There have been many different conceptions of nature across the centuries. For some, nature is everything that is not supernatural, and in this sense humanity is generally regarded as part of nature. For others, the natural is everything that is not (or largely not) the result of human artifice or intervention, and in this sense humanity is often regarded as distinct from nature, since most people are formed by human nurturing and education. The parenthetic ‘or largely not’ is important, for the regions of Earth unaffected by humanity are diminishingly slight, and in some views nonexistent. Yet whole tracts are largely unaffected, and it is these tracts and their living inhabitants that are most often meant when people speak of ‘nature’.

.....

Paul, for his part, was clear that the whole of creation was involved in God’s plan of salvation, ‘groaning in travail’ and yearning for its fulfilment (Romans 8:19–22). And the author of Revelation foresees that in the last days there will be a tree of life, the leaves of which ‘are for the healing of the nations’ (Revelation 22:2). Glacken (1967: 163) regards the passage of Romans just mentioned as far more representative of Paul’s thinking than passages later interpreted as concerning sin being inherited from Adam, the first human. The Bible, then, regards nature as both God’s creation and as being involved in his plan for redemption.

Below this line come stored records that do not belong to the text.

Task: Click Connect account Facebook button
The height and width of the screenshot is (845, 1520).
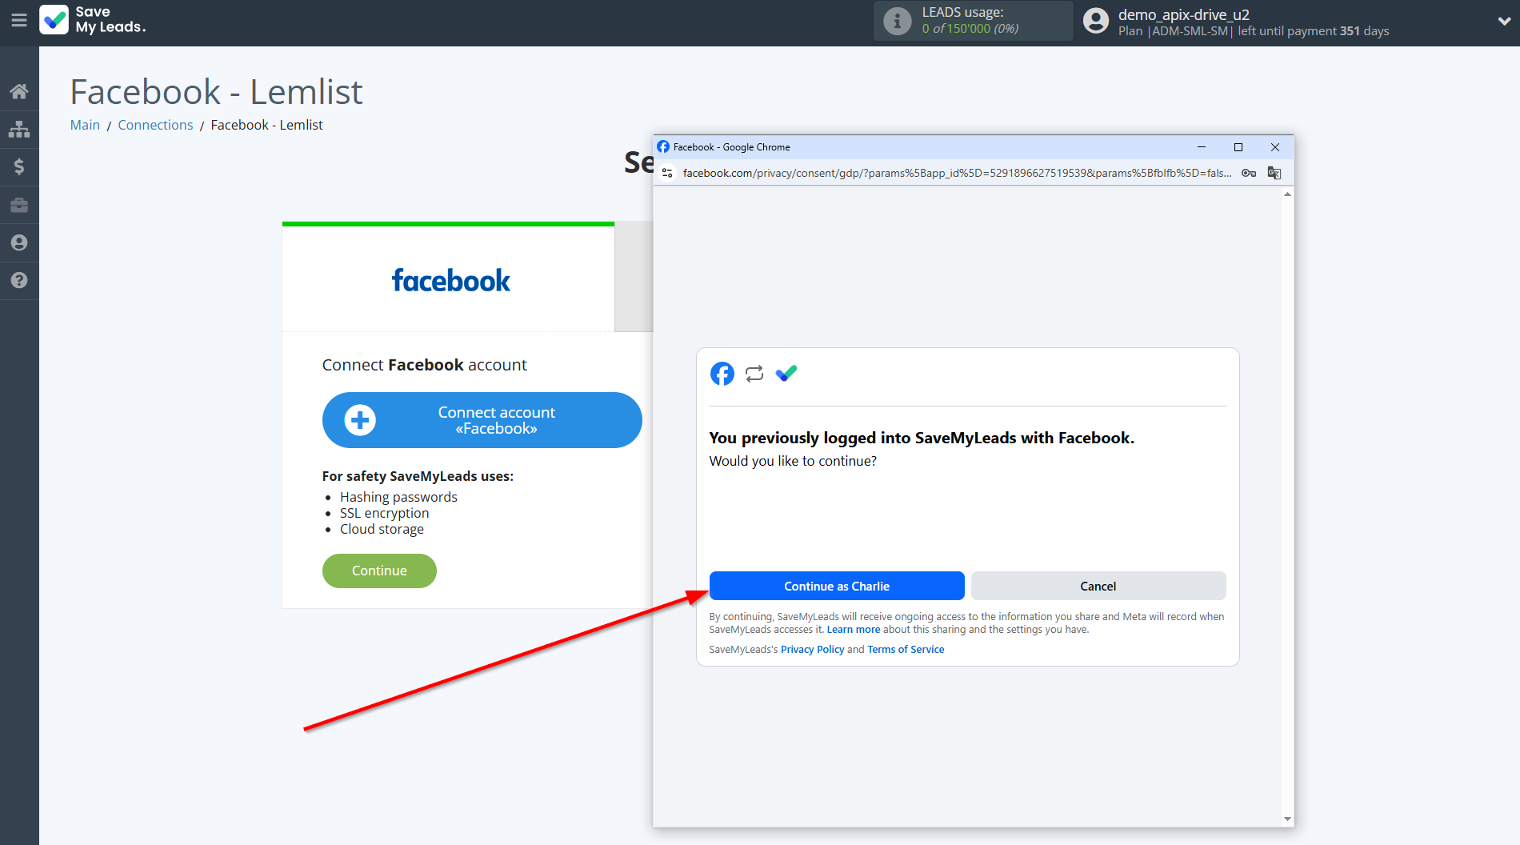Action: (x=482, y=420)
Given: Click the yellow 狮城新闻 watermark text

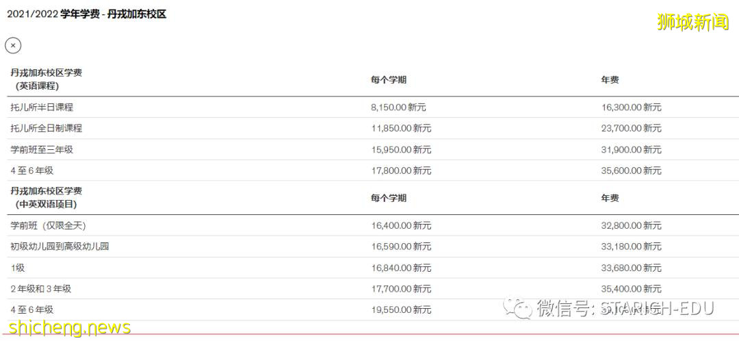Looking at the screenshot, I should (692, 22).
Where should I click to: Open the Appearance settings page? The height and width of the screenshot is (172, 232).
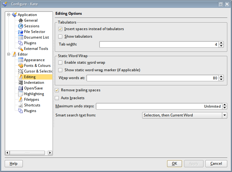click(34, 60)
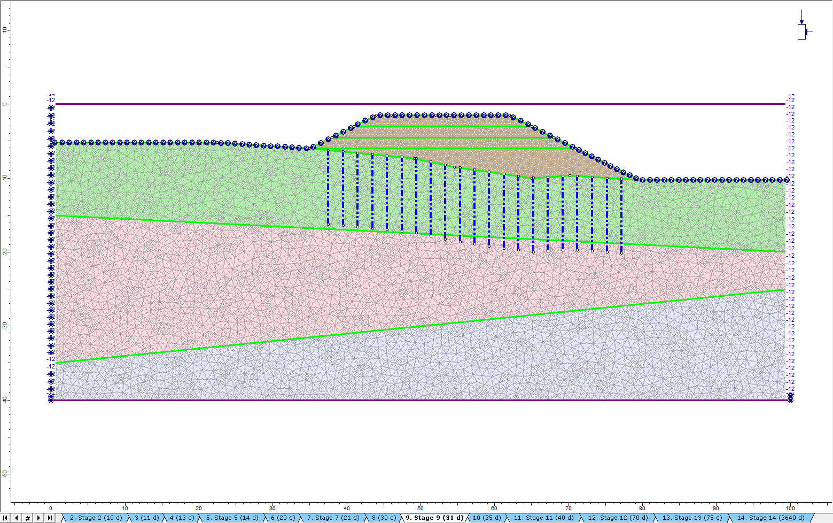The width and height of the screenshot is (833, 523).
Task: Jump to the first stage tab arrow
Action: [x=5, y=518]
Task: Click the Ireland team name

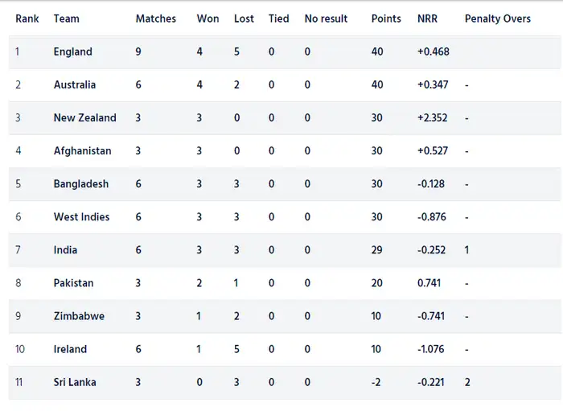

Lynn White (1967) has claimed that Christianity is ‘the most anthropocentric religion the world has seen’. ‘Anthropocentrism’ is variously used to mean either the view that everything exists for the sake of human interests (teleological anthropocentrism), or the view that the criterion of moral rightness is fostering human interests alone (normative anthropocentrism). White may intend both of these, but qualifies his claim with ‘in its Western form’, thus referring in the first instance to two millennia of Christianity in the West. However, it is appropriate to remark at this stage that, despite occasional anthropocentric biblical passages (e.g., Paul’s stance on oxen at 1 Corinthians 9:9), the Old Testament is clearly incompatible with anthropocentrism in both of these senses (see Psalm 104, Proverbs 12:10 and Job 38–41), and that the overall message of the New Testament is, in this regard, no different. I will, however, return to White’s claims in the section below on the Middle Ages, to which they most directly refer.